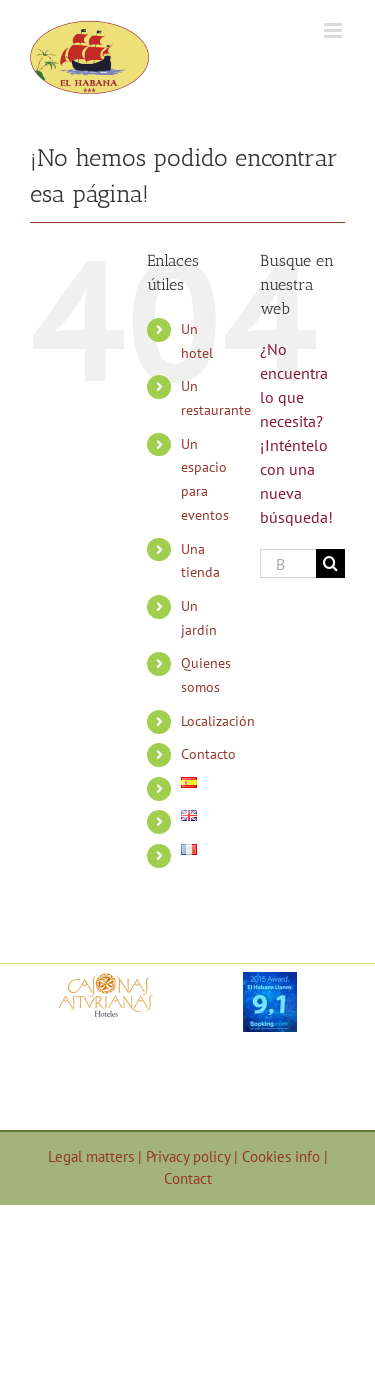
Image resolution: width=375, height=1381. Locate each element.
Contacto (208, 754)
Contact (188, 1178)
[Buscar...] (288, 563)
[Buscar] (330, 563)
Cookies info (283, 1156)
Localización (218, 721)
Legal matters (93, 1156)
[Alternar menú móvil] (334, 30)
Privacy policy (190, 1156)
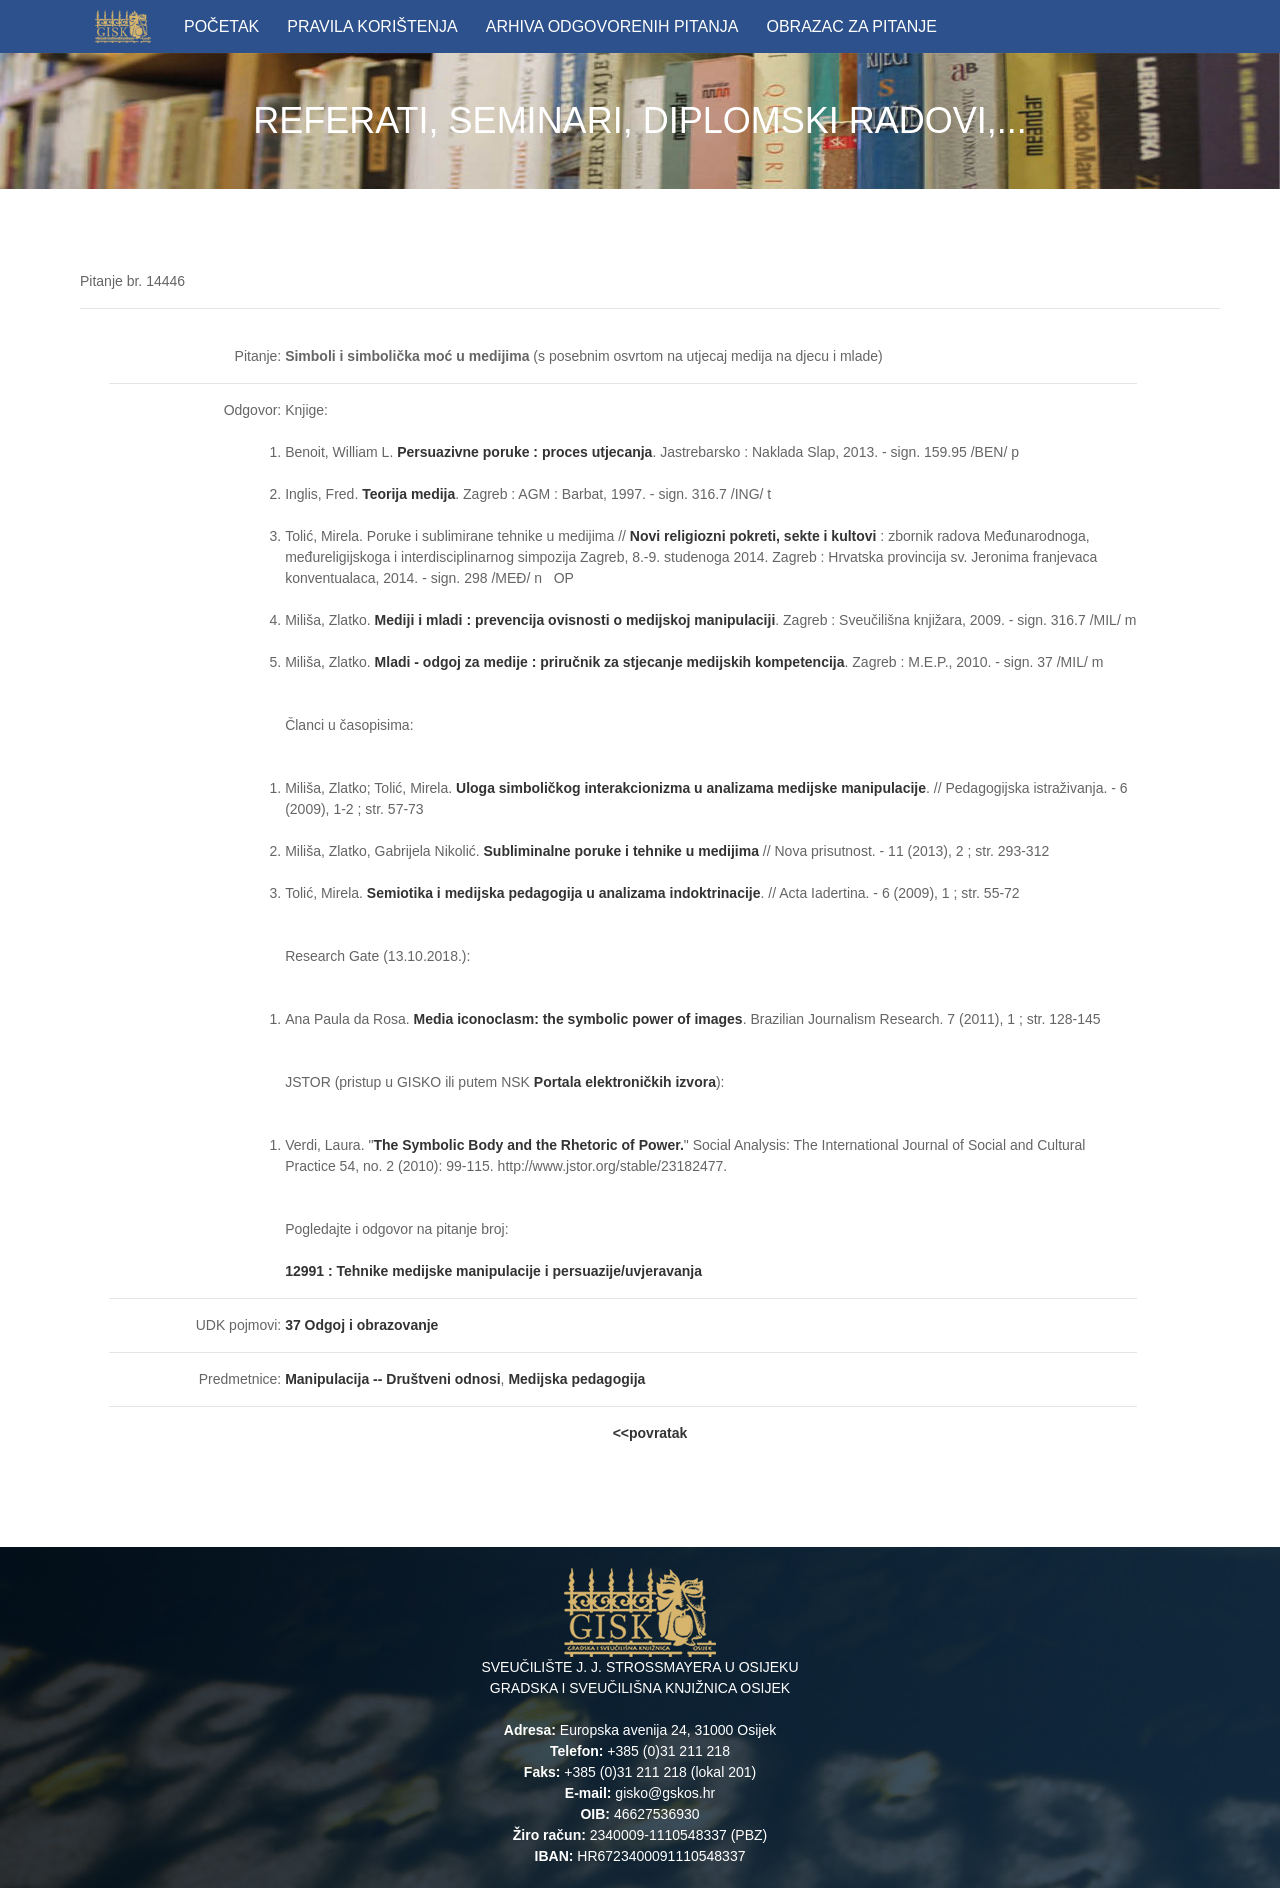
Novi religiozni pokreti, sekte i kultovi (753, 536)
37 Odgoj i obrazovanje (361, 1325)
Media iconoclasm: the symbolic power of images (578, 1019)
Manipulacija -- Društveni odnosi (392, 1379)
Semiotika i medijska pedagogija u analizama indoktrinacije (564, 893)
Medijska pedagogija (576, 1379)
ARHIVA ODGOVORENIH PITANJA (612, 26)
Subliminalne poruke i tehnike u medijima (621, 851)
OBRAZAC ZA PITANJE (851, 26)
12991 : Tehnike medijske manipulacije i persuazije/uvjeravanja (495, 1271)
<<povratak (650, 1433)
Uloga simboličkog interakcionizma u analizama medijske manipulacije (691, 788)
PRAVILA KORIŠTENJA (372, 26)
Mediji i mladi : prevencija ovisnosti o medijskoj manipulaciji (575, 620)
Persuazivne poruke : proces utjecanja (524, 452)
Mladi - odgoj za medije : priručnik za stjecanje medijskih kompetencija (610, 662)
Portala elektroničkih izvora (625, 1082)
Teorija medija (408, 494)
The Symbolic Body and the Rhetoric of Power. (528, 1145)
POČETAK (221, 26)
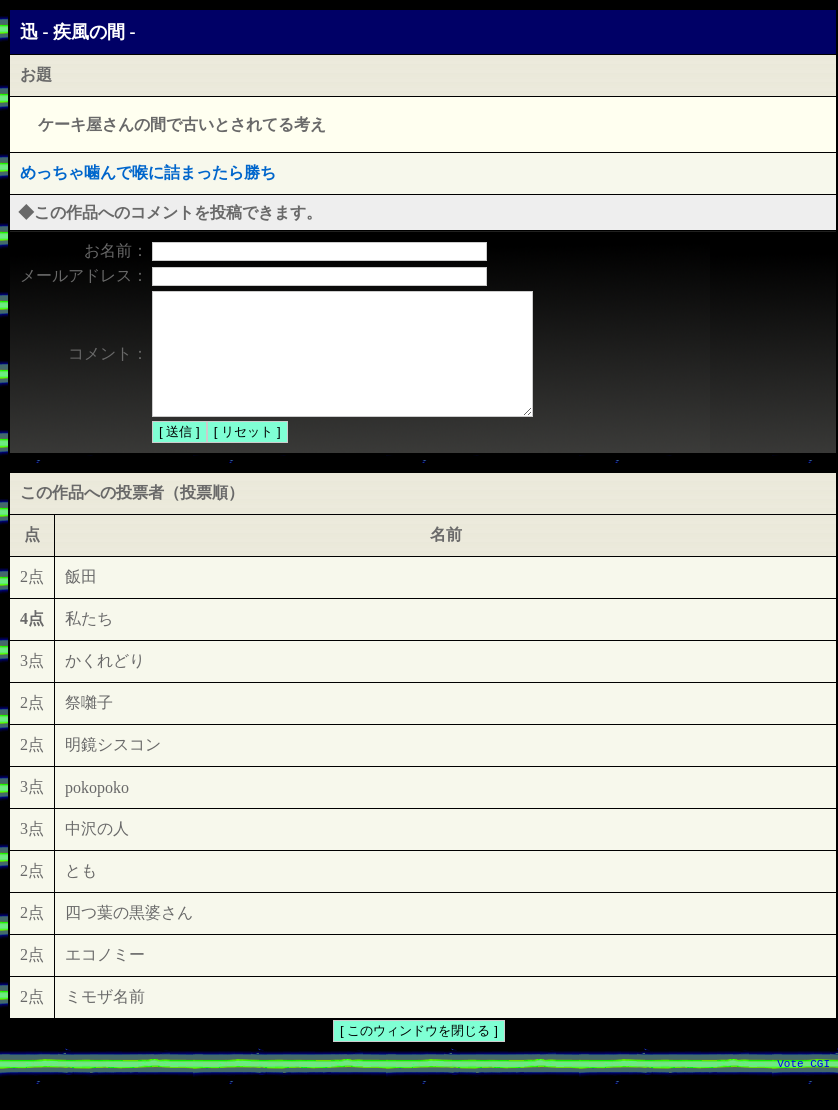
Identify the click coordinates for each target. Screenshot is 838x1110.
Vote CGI (803, 1088)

########

• Zadanie pisemne
Ile linii rekordów powyżej zawiera ciąg "analizama"? Wielkość liter ma znaczenie, a odpowiedzią ma być wyłącznie liczba.

• Gotowe ćwiczenie
2